Verifying the Disk I/O Scheduler on Linux 8 and Later Systems

Disk I/O schedulers reorder, delay, or merge requests for disk I/O to achieve better throughput and lower latency.

Linux has multiple disk I/O schedulers available, including mq-deadline, none, kyber, and bfq on Oracle Linux 8 and later, RHEL 8 and later, and SUSE Linux Enterprise Server 15 and later systems. You should consult with your storage vendor for the appropriate I/O scheduler configuration to achieve best performance on Oracle Automatic Storage Management (Oracle ASM).

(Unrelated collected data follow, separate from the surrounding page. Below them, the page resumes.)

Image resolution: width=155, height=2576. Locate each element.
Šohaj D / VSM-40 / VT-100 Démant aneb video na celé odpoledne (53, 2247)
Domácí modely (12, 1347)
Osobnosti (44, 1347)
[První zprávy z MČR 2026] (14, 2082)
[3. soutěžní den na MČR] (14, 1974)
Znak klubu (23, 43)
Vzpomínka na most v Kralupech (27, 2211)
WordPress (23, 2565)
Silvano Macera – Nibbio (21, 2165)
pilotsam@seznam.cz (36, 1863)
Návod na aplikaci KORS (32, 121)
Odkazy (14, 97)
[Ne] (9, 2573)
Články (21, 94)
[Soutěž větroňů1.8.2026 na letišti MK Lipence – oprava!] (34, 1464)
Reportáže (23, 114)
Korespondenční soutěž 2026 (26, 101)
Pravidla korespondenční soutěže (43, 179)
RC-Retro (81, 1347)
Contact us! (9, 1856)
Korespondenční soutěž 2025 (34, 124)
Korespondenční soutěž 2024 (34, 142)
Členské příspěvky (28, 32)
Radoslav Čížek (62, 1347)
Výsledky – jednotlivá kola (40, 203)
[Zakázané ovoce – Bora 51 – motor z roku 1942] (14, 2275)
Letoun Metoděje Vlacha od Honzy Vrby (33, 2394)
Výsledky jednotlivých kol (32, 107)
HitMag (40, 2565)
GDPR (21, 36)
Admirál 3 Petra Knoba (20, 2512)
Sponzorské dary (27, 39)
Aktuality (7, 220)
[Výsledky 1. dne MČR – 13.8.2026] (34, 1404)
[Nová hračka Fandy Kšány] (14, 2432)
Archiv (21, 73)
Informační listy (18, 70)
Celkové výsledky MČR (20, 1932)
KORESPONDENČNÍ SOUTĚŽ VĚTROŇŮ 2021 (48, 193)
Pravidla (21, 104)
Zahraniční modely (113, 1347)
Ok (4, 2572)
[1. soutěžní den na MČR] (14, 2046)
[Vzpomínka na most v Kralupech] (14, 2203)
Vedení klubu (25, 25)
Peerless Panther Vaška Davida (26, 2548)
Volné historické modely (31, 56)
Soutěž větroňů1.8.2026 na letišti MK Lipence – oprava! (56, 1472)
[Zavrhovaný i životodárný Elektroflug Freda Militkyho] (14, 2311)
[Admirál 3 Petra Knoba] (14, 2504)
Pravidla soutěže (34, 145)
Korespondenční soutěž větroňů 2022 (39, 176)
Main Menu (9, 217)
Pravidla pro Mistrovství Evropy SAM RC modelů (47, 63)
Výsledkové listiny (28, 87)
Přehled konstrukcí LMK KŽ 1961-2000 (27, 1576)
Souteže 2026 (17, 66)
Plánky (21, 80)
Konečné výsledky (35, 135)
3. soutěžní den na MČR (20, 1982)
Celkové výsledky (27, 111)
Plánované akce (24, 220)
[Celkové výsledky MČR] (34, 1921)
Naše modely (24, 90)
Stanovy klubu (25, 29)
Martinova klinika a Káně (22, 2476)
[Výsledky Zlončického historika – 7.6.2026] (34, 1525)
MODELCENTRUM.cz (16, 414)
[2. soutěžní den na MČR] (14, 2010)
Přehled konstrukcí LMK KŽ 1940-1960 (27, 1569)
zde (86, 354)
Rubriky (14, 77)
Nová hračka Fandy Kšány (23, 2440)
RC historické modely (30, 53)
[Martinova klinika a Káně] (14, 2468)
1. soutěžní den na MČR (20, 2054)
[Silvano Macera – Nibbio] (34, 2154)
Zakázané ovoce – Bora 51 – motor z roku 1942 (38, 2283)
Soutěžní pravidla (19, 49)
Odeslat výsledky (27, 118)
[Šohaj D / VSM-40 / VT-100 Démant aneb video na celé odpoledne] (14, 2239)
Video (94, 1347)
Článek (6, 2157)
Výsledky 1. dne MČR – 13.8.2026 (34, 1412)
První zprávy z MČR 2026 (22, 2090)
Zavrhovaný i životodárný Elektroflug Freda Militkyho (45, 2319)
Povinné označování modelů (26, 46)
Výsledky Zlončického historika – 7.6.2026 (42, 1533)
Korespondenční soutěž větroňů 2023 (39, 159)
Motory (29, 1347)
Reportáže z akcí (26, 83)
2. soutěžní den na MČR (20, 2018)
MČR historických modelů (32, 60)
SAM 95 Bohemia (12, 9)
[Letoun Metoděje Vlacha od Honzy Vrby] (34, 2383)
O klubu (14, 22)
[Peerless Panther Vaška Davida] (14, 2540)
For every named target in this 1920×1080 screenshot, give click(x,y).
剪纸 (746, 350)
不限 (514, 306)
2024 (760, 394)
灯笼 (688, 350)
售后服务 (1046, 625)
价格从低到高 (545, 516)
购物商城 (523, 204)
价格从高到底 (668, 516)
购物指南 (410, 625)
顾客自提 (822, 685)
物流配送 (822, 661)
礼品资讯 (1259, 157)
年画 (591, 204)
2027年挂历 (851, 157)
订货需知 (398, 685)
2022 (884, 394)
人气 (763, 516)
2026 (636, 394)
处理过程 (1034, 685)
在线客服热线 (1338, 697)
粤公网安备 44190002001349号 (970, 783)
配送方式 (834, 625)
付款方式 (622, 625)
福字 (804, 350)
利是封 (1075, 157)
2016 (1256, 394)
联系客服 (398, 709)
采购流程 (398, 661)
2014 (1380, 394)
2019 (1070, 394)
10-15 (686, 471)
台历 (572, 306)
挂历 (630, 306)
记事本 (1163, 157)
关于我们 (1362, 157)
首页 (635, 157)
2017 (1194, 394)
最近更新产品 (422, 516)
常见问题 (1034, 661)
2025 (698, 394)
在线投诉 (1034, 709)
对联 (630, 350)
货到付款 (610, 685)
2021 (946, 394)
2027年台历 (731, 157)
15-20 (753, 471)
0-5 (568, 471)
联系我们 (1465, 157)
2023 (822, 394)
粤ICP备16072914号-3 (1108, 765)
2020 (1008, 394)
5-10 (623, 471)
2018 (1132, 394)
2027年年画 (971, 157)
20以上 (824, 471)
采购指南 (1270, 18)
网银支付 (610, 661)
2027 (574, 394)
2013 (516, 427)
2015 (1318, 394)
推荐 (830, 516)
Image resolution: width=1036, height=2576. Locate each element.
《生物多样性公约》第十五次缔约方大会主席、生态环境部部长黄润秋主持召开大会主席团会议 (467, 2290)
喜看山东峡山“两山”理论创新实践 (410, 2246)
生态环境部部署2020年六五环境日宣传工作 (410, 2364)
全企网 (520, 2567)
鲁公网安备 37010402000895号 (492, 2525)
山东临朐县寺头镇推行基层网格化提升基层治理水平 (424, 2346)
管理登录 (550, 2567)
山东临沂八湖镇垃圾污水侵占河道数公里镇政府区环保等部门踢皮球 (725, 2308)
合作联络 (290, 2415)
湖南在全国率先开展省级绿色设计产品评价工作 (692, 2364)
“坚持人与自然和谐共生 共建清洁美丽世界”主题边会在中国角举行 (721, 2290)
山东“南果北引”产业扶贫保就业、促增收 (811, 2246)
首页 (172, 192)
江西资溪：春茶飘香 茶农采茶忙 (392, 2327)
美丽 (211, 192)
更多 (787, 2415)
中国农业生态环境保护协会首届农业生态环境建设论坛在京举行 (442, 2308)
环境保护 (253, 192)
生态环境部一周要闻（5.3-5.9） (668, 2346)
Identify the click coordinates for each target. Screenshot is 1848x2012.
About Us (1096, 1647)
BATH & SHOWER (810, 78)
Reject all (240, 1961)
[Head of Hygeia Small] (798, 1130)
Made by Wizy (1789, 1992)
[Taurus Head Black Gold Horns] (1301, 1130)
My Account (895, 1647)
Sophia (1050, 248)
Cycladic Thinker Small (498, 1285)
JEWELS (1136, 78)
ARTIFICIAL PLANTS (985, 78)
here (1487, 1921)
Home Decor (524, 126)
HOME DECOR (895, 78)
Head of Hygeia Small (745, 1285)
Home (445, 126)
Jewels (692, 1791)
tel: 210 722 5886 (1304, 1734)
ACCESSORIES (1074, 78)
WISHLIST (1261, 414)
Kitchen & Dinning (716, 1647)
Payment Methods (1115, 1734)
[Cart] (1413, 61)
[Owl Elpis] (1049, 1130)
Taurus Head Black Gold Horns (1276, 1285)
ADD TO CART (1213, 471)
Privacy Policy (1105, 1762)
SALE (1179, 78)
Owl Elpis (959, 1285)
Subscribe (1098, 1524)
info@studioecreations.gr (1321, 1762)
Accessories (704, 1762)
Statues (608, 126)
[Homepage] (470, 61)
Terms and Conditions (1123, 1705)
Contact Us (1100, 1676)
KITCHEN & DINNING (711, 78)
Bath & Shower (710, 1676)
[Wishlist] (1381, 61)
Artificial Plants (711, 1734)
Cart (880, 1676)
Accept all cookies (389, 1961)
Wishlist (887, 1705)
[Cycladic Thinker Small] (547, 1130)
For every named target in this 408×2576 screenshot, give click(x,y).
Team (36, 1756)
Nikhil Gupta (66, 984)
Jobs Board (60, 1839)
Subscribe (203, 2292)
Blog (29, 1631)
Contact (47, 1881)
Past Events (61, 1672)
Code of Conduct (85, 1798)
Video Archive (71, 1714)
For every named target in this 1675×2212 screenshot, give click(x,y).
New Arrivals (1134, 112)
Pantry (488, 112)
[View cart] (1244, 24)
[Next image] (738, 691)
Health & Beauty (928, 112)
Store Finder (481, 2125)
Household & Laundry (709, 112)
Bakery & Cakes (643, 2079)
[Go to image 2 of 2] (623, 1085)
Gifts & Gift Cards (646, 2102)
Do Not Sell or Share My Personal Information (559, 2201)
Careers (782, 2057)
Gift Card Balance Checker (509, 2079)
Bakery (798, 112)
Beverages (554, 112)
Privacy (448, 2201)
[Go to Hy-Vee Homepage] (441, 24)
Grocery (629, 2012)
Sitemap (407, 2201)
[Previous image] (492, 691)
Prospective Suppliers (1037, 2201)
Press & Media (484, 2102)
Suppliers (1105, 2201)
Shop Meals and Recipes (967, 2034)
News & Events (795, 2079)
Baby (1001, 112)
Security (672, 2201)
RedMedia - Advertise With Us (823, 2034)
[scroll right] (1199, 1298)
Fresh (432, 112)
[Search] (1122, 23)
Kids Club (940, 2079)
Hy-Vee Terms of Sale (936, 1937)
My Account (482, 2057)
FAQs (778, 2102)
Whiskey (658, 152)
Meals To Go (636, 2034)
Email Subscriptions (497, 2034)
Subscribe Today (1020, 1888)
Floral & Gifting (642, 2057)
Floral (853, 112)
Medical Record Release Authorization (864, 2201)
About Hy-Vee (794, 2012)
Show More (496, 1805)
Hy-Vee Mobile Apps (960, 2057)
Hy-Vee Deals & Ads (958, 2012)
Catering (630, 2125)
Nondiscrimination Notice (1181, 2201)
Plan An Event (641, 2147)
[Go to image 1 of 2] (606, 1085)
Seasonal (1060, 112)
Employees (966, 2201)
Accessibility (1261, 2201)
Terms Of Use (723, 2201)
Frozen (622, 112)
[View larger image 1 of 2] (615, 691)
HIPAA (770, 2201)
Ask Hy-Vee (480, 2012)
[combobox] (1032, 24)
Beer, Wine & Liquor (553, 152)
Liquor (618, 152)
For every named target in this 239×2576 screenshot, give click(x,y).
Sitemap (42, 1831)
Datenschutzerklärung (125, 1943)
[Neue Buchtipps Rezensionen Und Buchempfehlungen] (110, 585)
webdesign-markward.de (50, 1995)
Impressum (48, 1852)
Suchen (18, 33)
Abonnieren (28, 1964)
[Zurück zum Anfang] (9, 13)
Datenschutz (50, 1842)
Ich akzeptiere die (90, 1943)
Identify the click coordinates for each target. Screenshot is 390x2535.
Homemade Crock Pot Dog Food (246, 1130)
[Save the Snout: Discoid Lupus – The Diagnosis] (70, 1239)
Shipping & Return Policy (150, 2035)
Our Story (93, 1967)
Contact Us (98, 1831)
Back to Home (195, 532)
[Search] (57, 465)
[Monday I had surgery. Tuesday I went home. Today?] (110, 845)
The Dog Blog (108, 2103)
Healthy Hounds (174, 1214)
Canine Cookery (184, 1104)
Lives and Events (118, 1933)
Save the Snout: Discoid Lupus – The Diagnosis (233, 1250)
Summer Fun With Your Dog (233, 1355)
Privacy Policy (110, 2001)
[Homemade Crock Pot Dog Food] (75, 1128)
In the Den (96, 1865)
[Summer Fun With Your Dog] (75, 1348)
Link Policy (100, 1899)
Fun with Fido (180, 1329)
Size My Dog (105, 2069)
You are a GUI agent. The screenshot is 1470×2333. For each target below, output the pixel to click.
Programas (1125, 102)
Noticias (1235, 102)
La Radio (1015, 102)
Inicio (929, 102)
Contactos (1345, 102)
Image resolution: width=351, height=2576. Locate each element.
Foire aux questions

In general, Oracle recommends that you set the I/O Scheduler to mq-deadline for rotating storage devices (HDDs) and to none for non-rotating storage devices such as SSDs and NVMe on Oracle Linux 8 and later, RHEL 8 and later, and SUSE Linux Enterprise Server 15 and later systems.

On all cluster nodes, enter the following command as root to verify the configured disk I/O scheduler value.
cat /sys/block/${ASM_DISK}/queue/scheduler
none [mq-deadline] kyber bfq

In this example, the default disk I/O scheduler is mq-deadline and ASM_DISK is a rotational Oracle ASM disk device.